Detonation can be a cause of breaking apex seals but it is not a root cause.

Leaning out at high boost and too much advance can be a root causes, but how many of us run conservative maps and still have problems? There is something else going on.

Also, no one has brought up the warping of apex seals. Using OEM I haven't seen this.
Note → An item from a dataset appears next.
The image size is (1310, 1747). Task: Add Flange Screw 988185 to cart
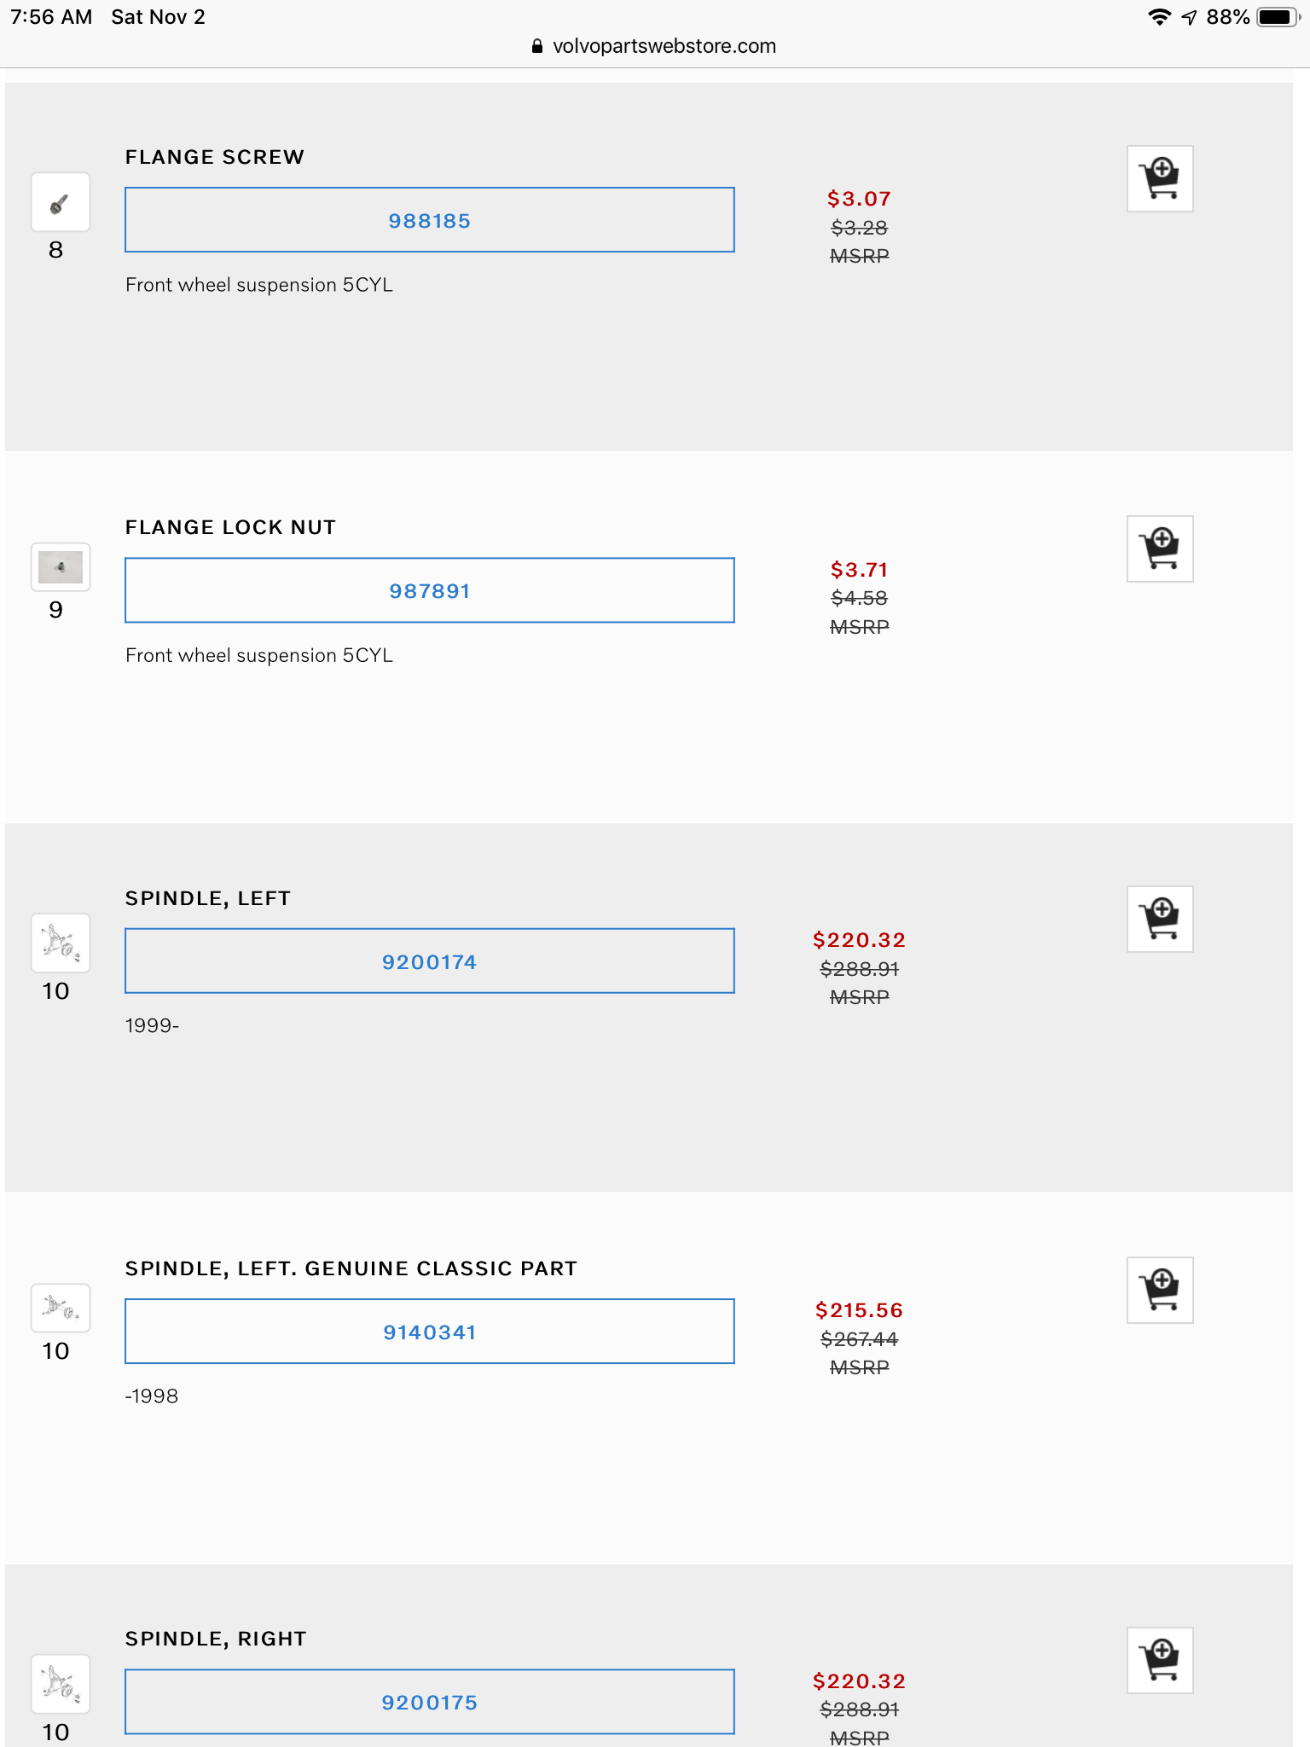(1160, 178)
Can anyone share their experiences with this problem?

Barry
i can see detonation breaking things, however on an iron seal NA engine, you can let it knock and ping all day and it'll take that abuse for a while. it will come apart, but not right away. with carbon seals detonation is a problem. i built a carbon seal PP engine, and everybody was warning me about detonation. which seems weird, its non turbo. although i actually have gotten it to detonate/ping a little. it makes the same bird chirpy detonation that the Rx8 does, similar conditions too, 1800-2200rpm, mid 14's afr, 18BTDC timing. throttle is around 40-60%

the SAE papers are on NA engines, and they point to the root cause being temperature related. when you add the turbo this doesn't change, except that you can have "conservative" maps and still be too hot.

so the question is what is too hot? and when is it too hot? note this is going to vary with the apex seal. we know the stock seals want about 900-950c EGT at peak power with a max of 1100c.

warping is a symptom i think. i don't think i've seen it, but i really don't have a good way to tell.

mike

Last edited by j9fd3s; 06-05-2011 at 01:46 PM.